[Open-FCoE] [RESUBMIT-v2 PATCH] libfc, fcoe: fixed locking issues with lport->lp_mutex around lport->link_status

Joe Eykholt jeykholt at cisco.com
Wed Apr 15 21:43:54 UTC 2009

Vasu Dev wrote:
> On Mon, 2009-04-13 at 10:27 -0700, Joe Eykholt wrote:
>> Mike Christie wrote:
>>> Vasu Dev wrote:
>>>> The fcoe_xmit could call fc_pause in case the pending skb queue len is larger
>>>> than FCOE_MAX_QUEUE_DEPTH, the fc_pause was trying to grab lport->lp_muex to
>>>> change lport->link_status and that had these issues :-
>>>> 1. The fcoe_xmit was getting called with bh disabled, thus causing
>>>> "BUG: scheduling while atomic" when grabbing lport->lp_muex with bh disabled.
>>>> 2. fc_linkup and fc_linkdown function calls lport_enter function with
>>>> lport->lp_mutex held and these enter function in turn calls fcoe_xmit to send
>>>> lport related FC frame, e.g. fc_linkup => fc_lport_enter_flogi to send flogi
>>>> req. In this case grabbing the same lport->lp_mutex again in fc_puase from
>>>> fcoe_xmit would cause deadlock.
>>>> The lport->lp_mutex was used for setting FC_PAUSE in fcoe_xmit path but
>>>> FC_PAUSE bit was not used anywhere beside just setting and clear this
>>>> bit in lport->link_status, instead used a separate field qfull in fc_lport
>>>> to eliminate need for lport->lp_mutex to track pending queue full condition
>>>> and in turn avoid above described two locking issues.
>>>> Also added check for lp->qfull in fc_fcp_lport_queue_ready to trigger
>>>> SCSI_MLQUEUE_HOST_BUSY when lp->qfull is set to prevent more scsi-ml cmds
>>>> while lp->qfull is set.
>>>> This patch eliminated FC_LINK_UP and FC_PAUSE and instead used dedicated
>>>> fields in fc_lport for this, this simplified all related conditional
>>>> code.
>>>> Also removed fc_pause and fc_unpause functions and instead used newly added
>>>> lport->qfull directly in fcoe.
>>> Hey,
>>> I am not sure what is is about this patch exactly (ended up here using 
>>> git revert), but I am hitting a performance regression when doing WRITES 
>>> (READs are fine).
> Before this patch we had "BUG: scheduling while atomic" due to grabbing
> lport->lp_mutex to set/reset FC_PAUSE flag, the lport->lp_mutex use
> around FC_PAUSE also had possibility of deadlock as explained in point 2
> of patch description, mainly these fixes required this patch.

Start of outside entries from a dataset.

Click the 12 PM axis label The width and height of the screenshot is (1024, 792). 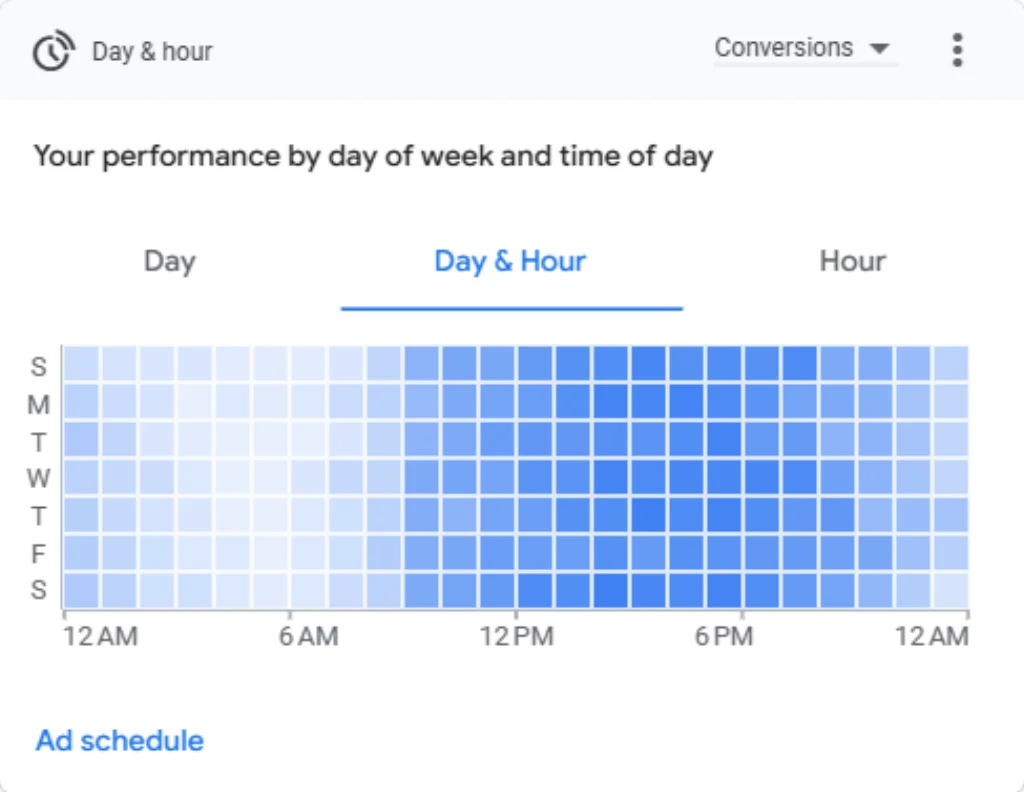click(x=517, y=636)
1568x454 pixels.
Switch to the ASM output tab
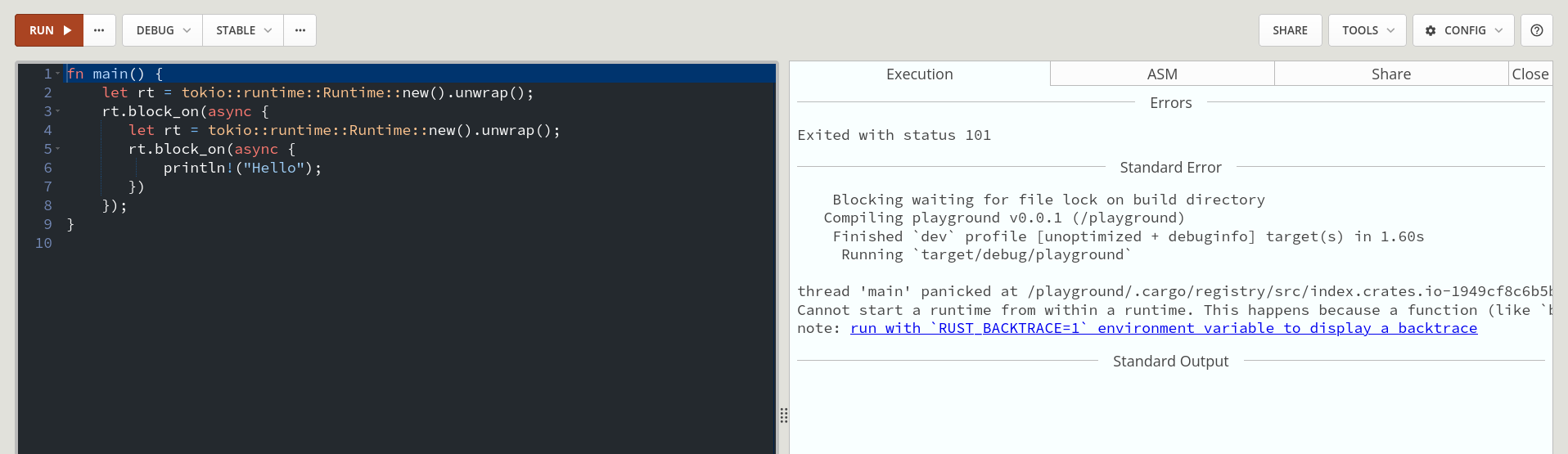1162,74
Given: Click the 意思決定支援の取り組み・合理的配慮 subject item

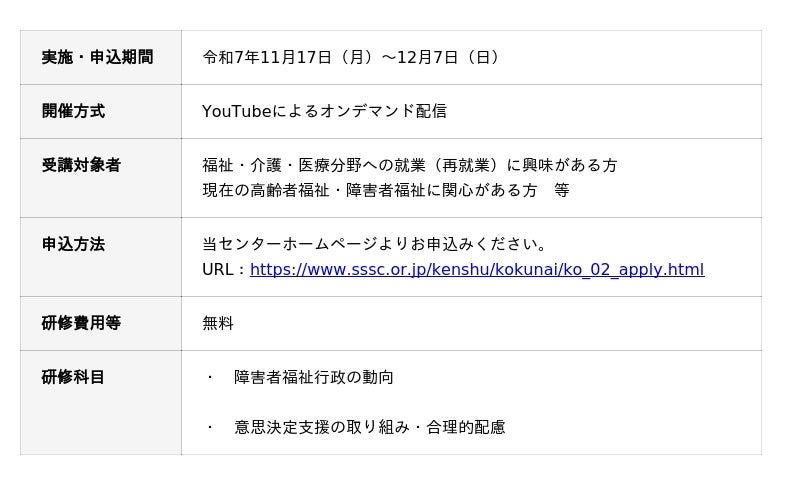Looking at the screenshot, I should 370,427.
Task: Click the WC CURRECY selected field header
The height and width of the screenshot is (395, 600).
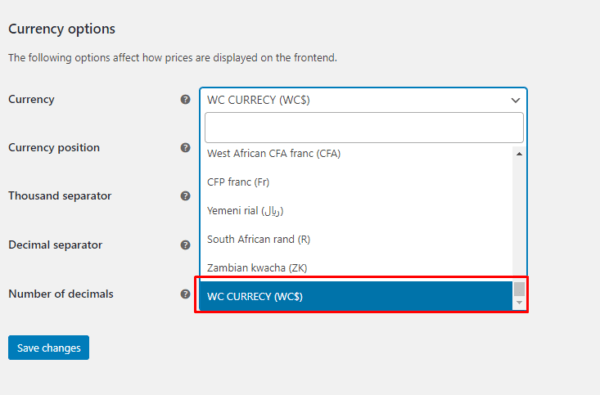Action: (363, 100)
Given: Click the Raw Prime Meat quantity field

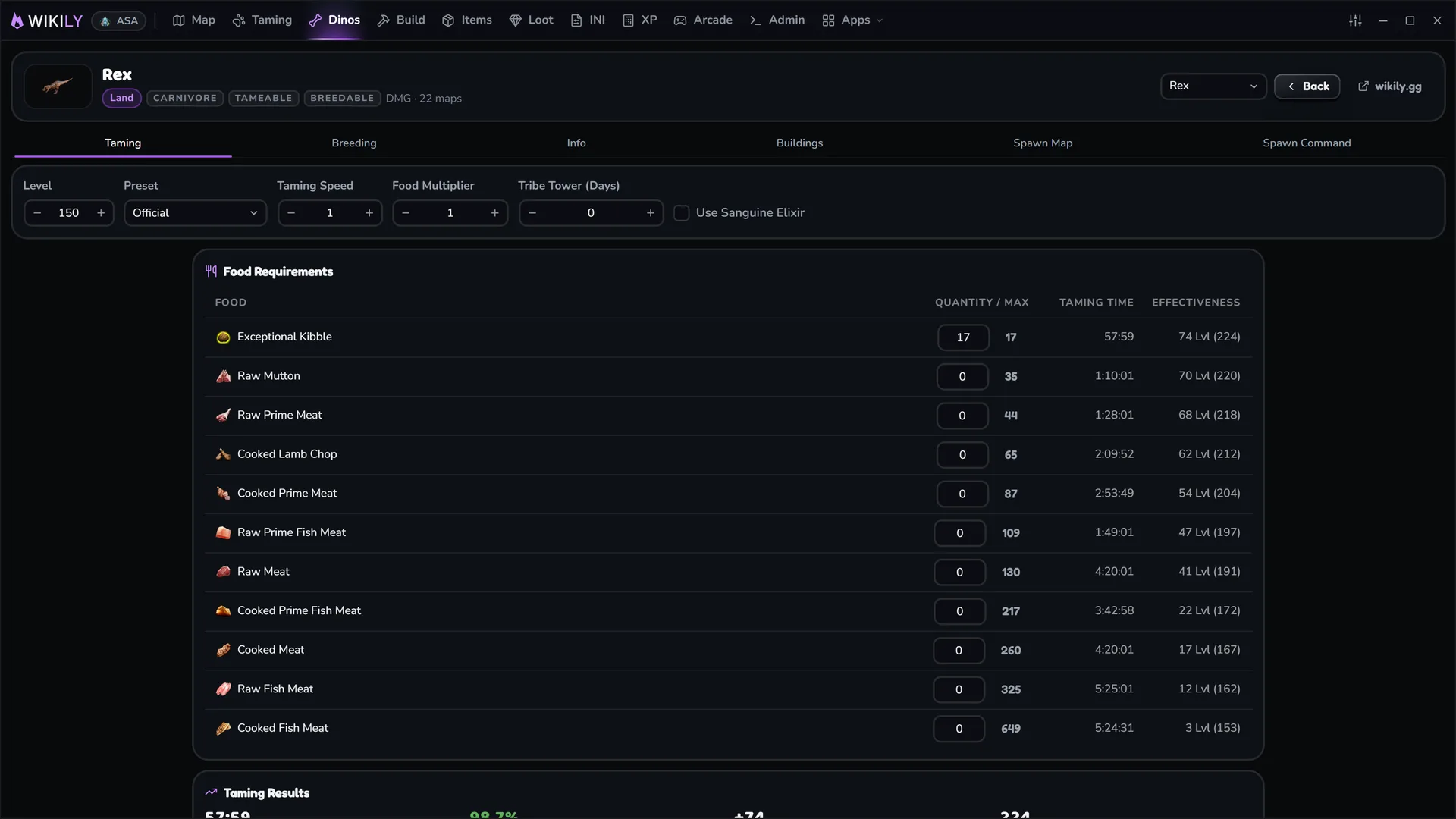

> Removed FC_PAUSE was equivalent of added qfull but was never used before
> beside just setting  FC_PAUSE bit flag when fcoe_pending_queue.qlen
> backlog exceeded previously configured threshold FCOE_MAX_QUEUE_DEPTH
> (256) and this patch does same for qfull but also used added qfull to
> return SCSI_MLQUEUE_HOST_BUS on qfull=1, should we do that or not ? I
> think we should as Joe also mentioned below, otherwise
> fcoe_pending_queue.qlen backlog build up will consume additional system
> resources especially with heavy on IO on several luns and then eh will
> lead to thrash, however we do have other controlling limits on resource
> usages as cmd_per_lun 32 and can_queue 1024 but their current values
> seems bit aggressive for FC devices and perhaps leading to adverse
> impact on performance with added return SCSI_MLQUEUE_HOST_BUS on
> qfull=1, more details below on these current aggressive values.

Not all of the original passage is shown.